Griffith was a privileged man, and one of his privileges was that he got to tell other people’s stories. Who gets to tell the story is an issue that has come to the forefront for us here at the International Storytelling Center. We recently launched a big new initiative, Freedom Stories, to center the stories of African Americans in Appalachia. These are stories that have been neglected, in their own time and also ever since. One of our goals is to not abandon the stories we know, but to recognize their flaws and limitations. In storytelling, we’ve had a tendency to preserve stories that are bright and celebratory, whereas many of these stories are horribly grim representations of injustice. We need to be able to explore stories that are uncomfortable and unflattering – a conversation that’s important not just in Appalachia, but across the country. I think it’s part of a broader reckoning we’re seeing in the culture right now, with movements like Black Lives Matter and Me Too. These conversations about representation aren’t just happening in classrooms, but on the street and in the highest echelons of culture as we examine questions like who gets nominated for Oscars – and, more importantly, why.
In watching the films, I was struck by how much they reminded me of Bollywood movies I watched – or was made to watch – as a kid. The expressive gestures. The drama. Everything’s over the top and larger than life. But it was also rooted in something real. When I was 6 or 7 years old, I went to India for the first time with my mother to spend time with her family. It seemed like there was only one TV in the village, and it was in our living room. We’d watch these Bollywood films, which were three to six hours long, by the way. As the cast of the film sang and danced, some of the kids played on the veranda, and people were in the kitchen cooking. It was unlike what we were seeing on the screen yet completely inseparable from it, because these movies formed a backdrop to daily life.
Film is a powerful medium, and throughout my own life it has fed my imagination, sparked ideas, and fueled my sense of wonder about the world. I love to see how different people live. I love seeing different sides of the story. I love seeing worlds that never existed, and seeing bits of my own life in the story. But it’s just as important, as we watch, to interrogate how the story is being told, and by whom.
Just for fun, I thought I’d include my personal Top Ten list of my favorite films that have been most influential in my life.

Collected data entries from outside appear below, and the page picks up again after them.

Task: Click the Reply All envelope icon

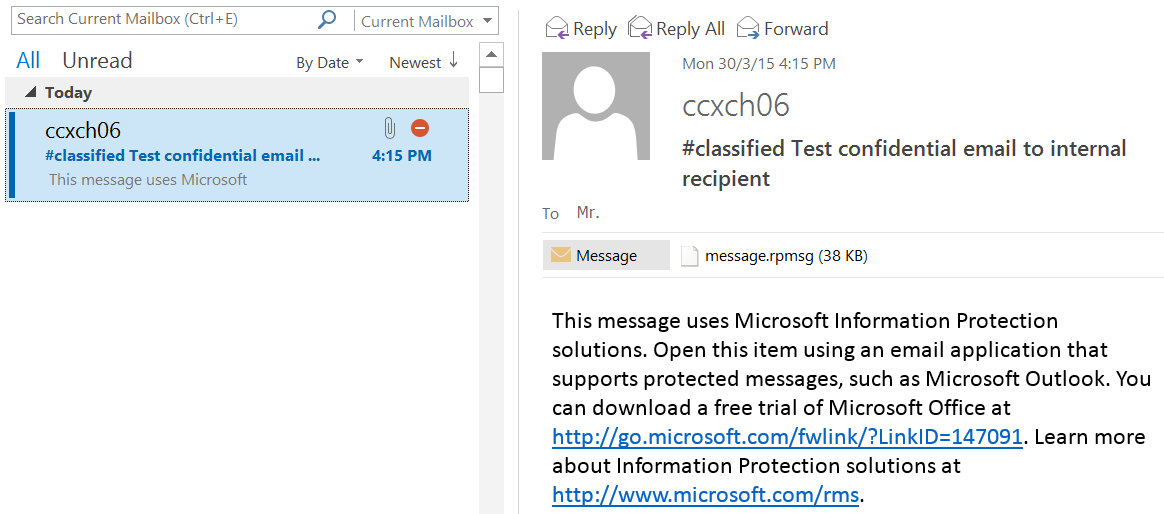Action: [639, 29]
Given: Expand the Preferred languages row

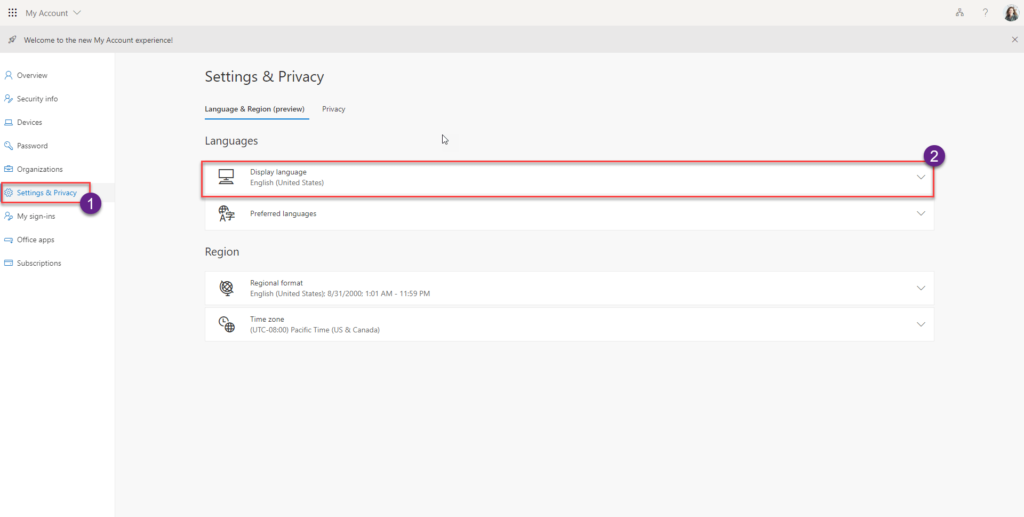Looking at the screenshot, I should [x=569, y=214].
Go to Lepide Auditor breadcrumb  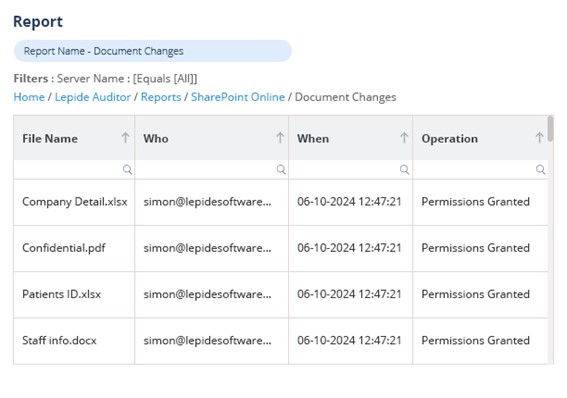93,97
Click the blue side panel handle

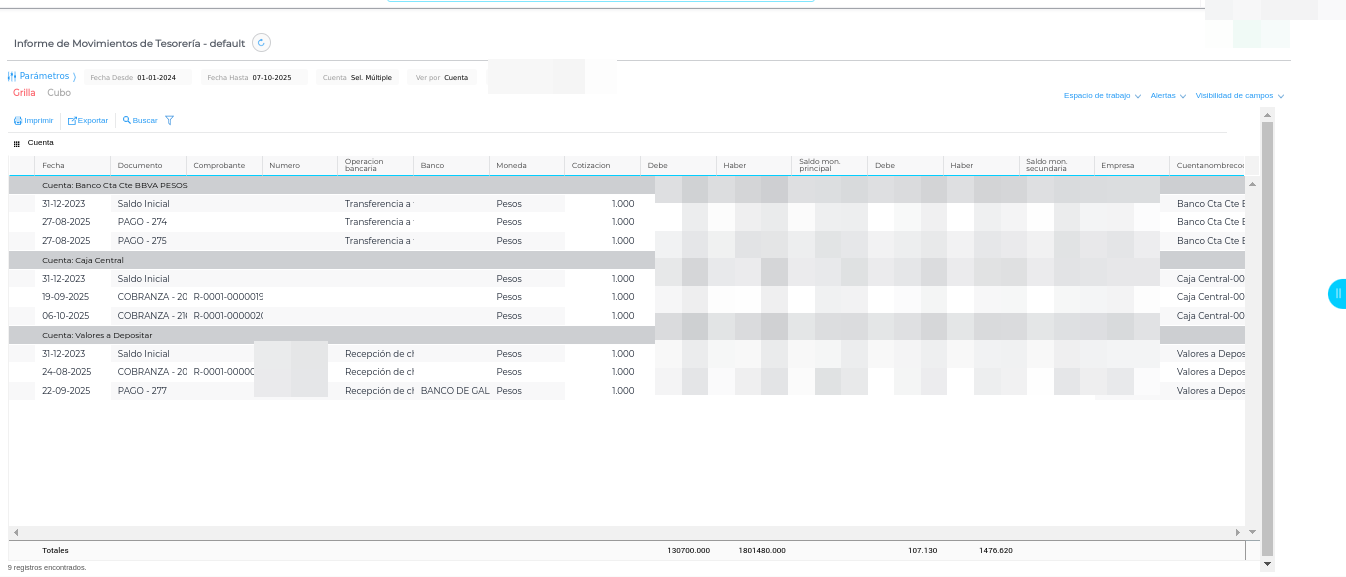coord(1337,293)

10. The Ten Commandments (1956)
When I was a kid in England, we had three channels: BBC One, BBC Two, and Channel Three. So when a film came on and you either watched it then or you didn’t watch it at all. One day, when I was with my grandmother, this movie (with Charlton Heston!) came on. It was in Technicolor, so I was entranced. I’ve always loved those epic movies, with the cinematography, the music. My grandma, in her wisdom, made me sit down and watch it with her even though she couldn’t speak English. She could understand it a bit, but that wasn’t the point. Even though she was a traditional Sikh woman and this was a Judeo-Christian story, she knew it was important because it had to do with faith, connection, spirituality, and freedom from oppression. In a way it was like her own stories from the Freedom Struggle Movement in India, in which she took part.
9. Star Wars (1977)
Growing up as a kid, every Christmas, and even still to this day, we got to watch Star Wars. I always wanted to be an Ewok. (I still want to be an Ewok!) Here was Luke, a young kid that was growing up in a regular family. Something dramatic happened, he learned from a master, he went on a journey, and he overcame struggles and his personal demons. He took on this large empire and became a champion. This is all part of what Joseph Campbell lays out in The Hero’s Journey.
8. Gandhi (1982)
I was about six years old when I saw it. I remember going to the cinema in my hometown in England, and it was completely empty. My family and I sat at the back of this empty movie theatre watching this epic film by Richard Attenborough and starring Ben Kingsley. (For many, many years, I thought Ben Kingsley was Indian. I had no idea he was British!) Here I was watching Gandhi, set in India, a place that was so much a part of my story, too. A part of my grandma’s stories, stories of our heritage and the struggle for independence. I could connect these ideas from the film and my life, seeing this place in India where thousands of Sikhs were massacred by the British army, and knowing the person who avenged those deaths was my grandfather’s best friend, Bhagat Singh, the great Freedom Fighter of India. I remember seeing this movie thinking, “That’s the land that I come from.” I had family connections there, but I had yet to visit. This was a movie that has stayed with me throughout my life, particularly in the context of what’s happening today, and how India in perceived and how it is almost on the brink of another revolt or uprising.
7. The Bandits (2001)
When I was young, I grew up on a small cul-de-sac street in south England. I remember my dad building this shelf unit in my bedroom, and me thinking, “What’s he doing?” Next thing I know, he puts this TV on it, which I thought was amazing. The first thing I watched that evening was The Bandits. It was late at night, and that movie just took me away.
6. Bollywood films
I already told you about those.
5. In the Name of the Father (1993)
I clearly remember watching this movie, which stars Daniel Day Lewis. It’s about injustice. Watching that storyline was transformative because it wasn’t a fictional—it was true. It really happened. This movie helped me empathize and see there was a different side to the story I thought I knew about Northern Ireland, and it wasn’t necessarily the story I had been told growing up. It also showed me the power of how stories can be told on the screen; they can really draw you in and pull on your emotions. They can have a powerful impact.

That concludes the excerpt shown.